Write out the rows again, requests included, beginning at the line that has "dimension at top" and stopping after the line that has "Tap the black", and nothing else. Adjust every coordinate in the answers by -10.

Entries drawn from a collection

_ _ _ _

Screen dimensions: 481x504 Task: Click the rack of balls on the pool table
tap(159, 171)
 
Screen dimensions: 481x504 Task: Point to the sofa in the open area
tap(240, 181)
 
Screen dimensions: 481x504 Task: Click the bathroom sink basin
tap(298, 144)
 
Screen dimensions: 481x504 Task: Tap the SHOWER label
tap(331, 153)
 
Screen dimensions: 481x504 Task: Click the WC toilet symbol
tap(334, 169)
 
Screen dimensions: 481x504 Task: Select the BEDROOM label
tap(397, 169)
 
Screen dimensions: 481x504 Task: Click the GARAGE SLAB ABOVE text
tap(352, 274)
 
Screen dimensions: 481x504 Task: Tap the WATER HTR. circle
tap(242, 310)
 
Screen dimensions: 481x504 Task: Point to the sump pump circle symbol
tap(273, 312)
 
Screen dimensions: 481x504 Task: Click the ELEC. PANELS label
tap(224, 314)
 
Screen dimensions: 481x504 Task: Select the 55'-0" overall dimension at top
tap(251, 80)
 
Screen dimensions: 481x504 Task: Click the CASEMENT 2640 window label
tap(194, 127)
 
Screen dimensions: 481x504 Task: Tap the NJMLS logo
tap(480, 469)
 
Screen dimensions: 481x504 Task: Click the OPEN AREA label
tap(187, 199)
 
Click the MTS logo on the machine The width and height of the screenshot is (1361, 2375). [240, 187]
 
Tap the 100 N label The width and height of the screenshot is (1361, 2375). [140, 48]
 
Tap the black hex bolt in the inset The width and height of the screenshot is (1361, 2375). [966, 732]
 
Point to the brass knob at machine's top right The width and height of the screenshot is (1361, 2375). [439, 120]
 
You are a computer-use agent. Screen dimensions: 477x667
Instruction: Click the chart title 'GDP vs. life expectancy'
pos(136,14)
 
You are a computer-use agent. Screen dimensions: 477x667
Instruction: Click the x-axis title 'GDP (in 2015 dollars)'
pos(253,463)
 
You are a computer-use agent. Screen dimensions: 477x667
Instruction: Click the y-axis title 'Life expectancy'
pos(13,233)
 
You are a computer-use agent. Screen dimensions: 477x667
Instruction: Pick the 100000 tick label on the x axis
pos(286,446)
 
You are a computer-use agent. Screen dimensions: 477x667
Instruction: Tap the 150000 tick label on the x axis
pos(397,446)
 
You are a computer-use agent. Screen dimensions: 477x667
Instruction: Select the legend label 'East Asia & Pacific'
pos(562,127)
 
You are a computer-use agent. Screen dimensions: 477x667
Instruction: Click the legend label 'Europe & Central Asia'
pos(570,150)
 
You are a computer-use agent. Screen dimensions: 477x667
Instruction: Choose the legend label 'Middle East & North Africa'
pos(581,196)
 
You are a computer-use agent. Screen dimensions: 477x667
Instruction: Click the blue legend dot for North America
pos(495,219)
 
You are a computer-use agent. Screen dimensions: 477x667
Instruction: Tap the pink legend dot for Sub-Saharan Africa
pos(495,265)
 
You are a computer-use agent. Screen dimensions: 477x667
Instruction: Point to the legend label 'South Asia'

_ _ _ _

THE RESULT:
Screen dimensions: 481x504 Task: Select the 55'-0" overall dimension at top
tap(241, 70)
 
Screen dimensions: 481x504 Task: Click the CASEMENT 2640 window label
tap(184, 117)
 
Screen dimensions: 481x504 Task: Tap the NJMLS logo
tap(470, 459)
 
Screen dimensions: 481x504 Task: Click the OPEN AREA label
tap(177, 189)
 
Click the MTS logo on the machine The width and height of the screenshot is (1361, 2375). [230, 177]
 
Tap the 100 N label The width and height of the screenshot is (1361, 2375). [130, 38]
 
Tap the black hex bolt in the inset The width and height of the screenshot is (1361, 2375). [956, 722]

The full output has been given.